◆ PROBLEM TO SOLVE ◆
Write the records out again, exactly.

◆ GIVEN DATA ◆
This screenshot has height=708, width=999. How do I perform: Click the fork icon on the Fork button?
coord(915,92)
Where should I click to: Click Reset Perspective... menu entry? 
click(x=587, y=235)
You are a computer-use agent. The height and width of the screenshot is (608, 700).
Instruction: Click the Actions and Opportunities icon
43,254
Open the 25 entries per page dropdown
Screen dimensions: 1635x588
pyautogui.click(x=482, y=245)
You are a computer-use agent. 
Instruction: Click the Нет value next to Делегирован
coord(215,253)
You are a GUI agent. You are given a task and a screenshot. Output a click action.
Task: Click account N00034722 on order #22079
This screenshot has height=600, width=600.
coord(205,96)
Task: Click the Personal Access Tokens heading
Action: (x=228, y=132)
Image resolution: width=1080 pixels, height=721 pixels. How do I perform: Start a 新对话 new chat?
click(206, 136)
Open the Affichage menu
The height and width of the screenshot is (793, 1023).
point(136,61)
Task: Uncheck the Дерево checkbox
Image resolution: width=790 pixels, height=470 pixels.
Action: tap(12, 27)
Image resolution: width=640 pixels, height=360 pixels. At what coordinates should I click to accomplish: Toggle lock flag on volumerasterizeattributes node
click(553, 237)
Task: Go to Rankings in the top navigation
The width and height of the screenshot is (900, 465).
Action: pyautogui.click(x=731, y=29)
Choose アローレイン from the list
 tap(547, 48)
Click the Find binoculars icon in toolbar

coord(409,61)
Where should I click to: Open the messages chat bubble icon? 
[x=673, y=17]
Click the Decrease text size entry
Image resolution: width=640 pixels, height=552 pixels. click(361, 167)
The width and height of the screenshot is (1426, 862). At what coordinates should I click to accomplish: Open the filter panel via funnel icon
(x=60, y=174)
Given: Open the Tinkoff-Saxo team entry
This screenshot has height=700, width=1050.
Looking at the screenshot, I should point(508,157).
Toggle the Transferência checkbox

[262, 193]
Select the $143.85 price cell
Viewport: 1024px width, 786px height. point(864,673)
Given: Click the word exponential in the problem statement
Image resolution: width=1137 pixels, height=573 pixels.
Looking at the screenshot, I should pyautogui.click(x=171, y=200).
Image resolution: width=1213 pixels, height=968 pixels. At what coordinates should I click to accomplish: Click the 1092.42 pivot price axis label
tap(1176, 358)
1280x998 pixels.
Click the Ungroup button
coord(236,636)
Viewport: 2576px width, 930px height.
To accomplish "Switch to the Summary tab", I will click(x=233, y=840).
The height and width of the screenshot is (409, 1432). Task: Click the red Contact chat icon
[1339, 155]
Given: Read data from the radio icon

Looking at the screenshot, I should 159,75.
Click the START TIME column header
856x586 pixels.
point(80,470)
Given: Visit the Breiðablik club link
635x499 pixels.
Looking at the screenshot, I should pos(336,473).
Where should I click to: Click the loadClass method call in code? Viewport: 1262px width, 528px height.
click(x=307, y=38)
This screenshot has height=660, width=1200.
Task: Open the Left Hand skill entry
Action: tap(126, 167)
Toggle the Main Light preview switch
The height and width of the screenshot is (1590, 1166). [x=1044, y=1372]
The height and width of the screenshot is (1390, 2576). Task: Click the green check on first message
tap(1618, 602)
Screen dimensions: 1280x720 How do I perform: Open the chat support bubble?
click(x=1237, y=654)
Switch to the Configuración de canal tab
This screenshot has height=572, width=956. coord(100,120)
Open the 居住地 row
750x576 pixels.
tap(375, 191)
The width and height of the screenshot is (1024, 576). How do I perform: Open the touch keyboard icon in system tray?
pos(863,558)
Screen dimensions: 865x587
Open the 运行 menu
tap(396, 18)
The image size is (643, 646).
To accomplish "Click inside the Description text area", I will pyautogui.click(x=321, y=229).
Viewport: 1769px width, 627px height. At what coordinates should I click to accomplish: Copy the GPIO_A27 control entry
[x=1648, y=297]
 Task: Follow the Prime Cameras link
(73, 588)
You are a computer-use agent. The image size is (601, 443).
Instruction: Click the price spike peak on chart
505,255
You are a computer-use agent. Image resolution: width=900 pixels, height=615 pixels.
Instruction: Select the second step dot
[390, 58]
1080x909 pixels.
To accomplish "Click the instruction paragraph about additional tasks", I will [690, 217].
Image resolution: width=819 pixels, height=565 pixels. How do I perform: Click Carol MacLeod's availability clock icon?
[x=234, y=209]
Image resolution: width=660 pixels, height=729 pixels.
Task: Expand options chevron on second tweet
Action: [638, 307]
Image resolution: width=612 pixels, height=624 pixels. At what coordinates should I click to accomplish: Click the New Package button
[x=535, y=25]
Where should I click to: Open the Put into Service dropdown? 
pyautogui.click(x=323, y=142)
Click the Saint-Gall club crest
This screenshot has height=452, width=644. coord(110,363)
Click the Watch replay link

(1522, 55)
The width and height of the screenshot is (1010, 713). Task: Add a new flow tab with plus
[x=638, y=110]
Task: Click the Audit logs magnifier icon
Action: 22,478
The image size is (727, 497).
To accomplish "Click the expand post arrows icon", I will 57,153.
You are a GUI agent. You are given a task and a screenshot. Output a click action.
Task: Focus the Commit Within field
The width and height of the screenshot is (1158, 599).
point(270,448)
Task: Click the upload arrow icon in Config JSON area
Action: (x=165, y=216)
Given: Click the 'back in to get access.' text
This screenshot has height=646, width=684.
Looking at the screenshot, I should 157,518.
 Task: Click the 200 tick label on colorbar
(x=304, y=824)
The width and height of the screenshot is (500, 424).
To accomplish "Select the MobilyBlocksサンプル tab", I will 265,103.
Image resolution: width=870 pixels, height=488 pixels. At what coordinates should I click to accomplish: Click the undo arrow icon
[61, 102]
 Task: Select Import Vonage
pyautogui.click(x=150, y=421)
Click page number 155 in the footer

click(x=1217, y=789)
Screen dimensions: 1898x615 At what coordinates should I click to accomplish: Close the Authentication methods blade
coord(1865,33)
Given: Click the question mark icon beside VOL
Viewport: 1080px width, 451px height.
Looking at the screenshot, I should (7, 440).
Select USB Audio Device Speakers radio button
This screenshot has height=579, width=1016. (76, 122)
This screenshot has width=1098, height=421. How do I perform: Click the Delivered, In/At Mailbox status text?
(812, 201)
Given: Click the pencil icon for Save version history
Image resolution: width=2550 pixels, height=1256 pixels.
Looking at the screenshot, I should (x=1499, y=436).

◆ OUTPUT FOR THIS EXERCISE ◆
This screenshot has height=708, width=999. How do I perform: Click the fork icon on the Fork button?
coord(915,92)
Where should I click to: Click Reset Perspective... menu entry? 
click(x=587, y=235)
You are a computer-use agent. The height and width of the screenshot is (608, 700).
Instruction: Click the Actions and Opportunities icon
43,254
Open the 25 entries per page dropdown
Screen dimensions: 1635x588
pyautogui.click(x=482, y=245)
You are a computer-use agent. 
Instruction: Click the Нет value next to Делегирован
coord(215,253)
You are a GUI agent. You are given a task and a screenshot. Output a click action.
Task: Click account N00034722 on order #22079
This screenshot has height=600, width=600.
coord(205,96)
Task: Click the Personal Access Tokens heading
Action: (x=228, y=132)
Image resolution: width=1080 pixels, height=721 pixels. How do I perform: Start a 新对话 new chat?
click(206, 136)
Open the Affichage menu
The height and width of the screenshot is (793, 1023).
point(136,61)
Task: Uncheck the Дерево checkbox
Image resolution: width=790 pixels, height=470 pixels.
Action: tap(12, 27)
Image resolution: width=640 pixels, height=360 pixels. At what coordinates should I click to accomplish: Toggle lock flag on volumerasterizeattributes node
click(553, 237)
Task: Go to Rankings in the top navigation
The width and height of the screenshot is (900, 465).
Action: pyautogui.click(x=731, y=29)
Choose アローレイン from the list
 tap(547, 48)
Click the Find binoculars icon in toolbar

coord(409,61)
Where should I click to: Open the messages chat bubble icon? 
[x=673, y=17]
Click the Decrease text size entry
Image resolution: width=640 pixels, height=552 pixels. click(361, 167)
The width and height of the screenshot is (1426, 862). At what coordinates should I click to accomplish: Open the filter panel via funnel icon
(x=60, y=174)
Given: Open the Tinkoff-Saxo team entry
This screenshot has height=700, width=1050.
Looking at the screenshot, I should point(508,157).
Toggle the Transferência checkbox

[262, 193]
Select the $143.85 price cell
Viewport: 1024px width, 786px height. point(864,673)
Given: Click the word exponential in the problem statement
Image resolution: width=1137 pixels, height=573 pixels.
Looking at the screenshot, I should pyautogui.click(x=171, y=200).
Image resolution: width=1213 pixels, height=968 pixels. At what coordinates should I click to accomplish: Click the 1092.42 pivot price axis label
tap(1176, 358)
1280x998 pixels.
Click the Ungroup button
coord(236,636)
Viewport: 2576px width, 930px height.
To accomplish "Switch to the Summary tab", I will click(x=233, y=840).
The height and width of the screenshot is (409, 1432). Task: Click the red Contact chat icon
[1339, 155]
Given: Read data from the radio icon

Looking at the screenshot, I should 159,75.
Click the START TIME column header
856x586 pixels.
point(80,470)
Given: Visit the Breiðablik club link
635x499 pixels.
Looking at the screenshot, I should pos(336,473).
Where should I click to: Click the loadClass method call in code? Viewport: 1262px width, 528px height.
click(x=307, y=38)
This screenshot has height=660, width=1200.
Task: Open the Left Hand skill entry
Action: tap(126, 167)
Toggle the Main Light preview switch
The height and width of the screenshot is (1590, 1166). [x=1044, y=1372]
The height and width of the screenshot is (1390, 2576). Task: Click the green check on first message
tap(1618, 602)
Screen dimensions: 1280x720 How do I perform: Open the chat support bubble?
click(x=1237, y=654)
Switch to the Configuración de canal tab
This screenshot has height=572, width=956. coord(100,120)
Open the 居住地 row
750x576 pixels.
tap(375, 191)
The width and height of the screenshot is (1024, 576). How do I perform: Open the touch keyboard icon in system tray?
pos(863,558)
Screen dimensions: 865x587
Open the 运行 menu
tap(396, 18)
The image size is (643, 646).
To accomplish "Click inside the Description text area", I will pyautogui.click(x=321, y=229).
Viewport: 1769px width, 627px height. At what coordinates should I click to accomplish: Copy the GPIO_A27 control entry
[x=1648, y=297]
 Task: Follow the Prime Cameras link
(73, 588)
You are a computer-use agent. The image size is (601, 443).
Instruction: Click the price spike peak on chart
505,255
You are a computer-use agent. Image resolution: width=900 pixels, height=615 pixels.
Instruction: Select the second step dot
[390, 58]
1080x909 pixels.
To accomplish "Click the instruction paragraph about additional tasks", I will [690, 217].
Image resolution: width=819 pixels, height=565 pixels. How do I perform: Click Carol MacLeod's availability clock icon?
[x=234, y=209]
Image resolution: width=660 pixels, height=729 pixels.
Task: Expand options chevron on second tweet
Action: [638, 307]
Image resolution: width=612 pixels, height=624 pixels. At what coordinates should I click to accomplish: Click the New Package button
[x=535, y=25]
Where should I click to: Open the Put into Service dropdown? 
pyautogui.click(x=323, y=142)
Click the Saint-Gall club crest
This screenshot has height=452, width=644. coord(110,363)
Click the Watch replay link

(1522, 55)
The width and height of the screenshot is (1010, 713). Task: Add a new flow tab with plus
[x=638, y=110]
Task: Click the Audit logs magnifier icon
Action: 22,478
The image size is (727, 497).
To accomplish "Click the expand post arrows icon", I will 57,153.
You are a GUI agent. You are given a task and a screenshot. Output a click action.
Task: Focus the Commit Within field
The width and height of the screenshot is (1158, 599).
point(270,448)
Task: Click the upload arrow icon in Config JSON area
Action: (x=165, y=216)
Given: Click the 'back in to get access.' text
This screenshot has height=646, width=684.
Looking at the screenshot, I should 157,518.
 Task: Click the 200 tick label on colorbar
(x=304, y=824)
The width and height of the screenshot is (500, 424).
To accomplish "Select the MobilyBlocksサンプル tab", I will 265,103.
Image resolution: width=870 pixels, height=488 pixels. At what coordinates should I click to accomplish: Click the undo arrow icon
[61, 102]
 Task: Select Import Vonage
pyautogui.click(x=150, y=421)
Click page number 155 in the footer

click(x=1217, y=789)
Screen dimensions: 1898x615 At what coordinates should I click to accomplish: Close the Authentication methods blade
coord(1865,33)
Given: Click the question mark icon beside VOL
Viewport: 1080px width, 451px height.
Looking at the screenshot, I should (7, 440).
Select USB Audio Device Speakers radio button
This screenshot has height=579, width=1016. (76, 122)
This screenshot has width=1098, height=421. How do I perform: Click the Delivered, In/At Mailbox status text?
(812, 201)
Given: Click the pencil icon for Save version history
Image resolution: width=2550 pixels, height=1256 pixels.
Looking at the screenshot, I should (x=1499, y=436).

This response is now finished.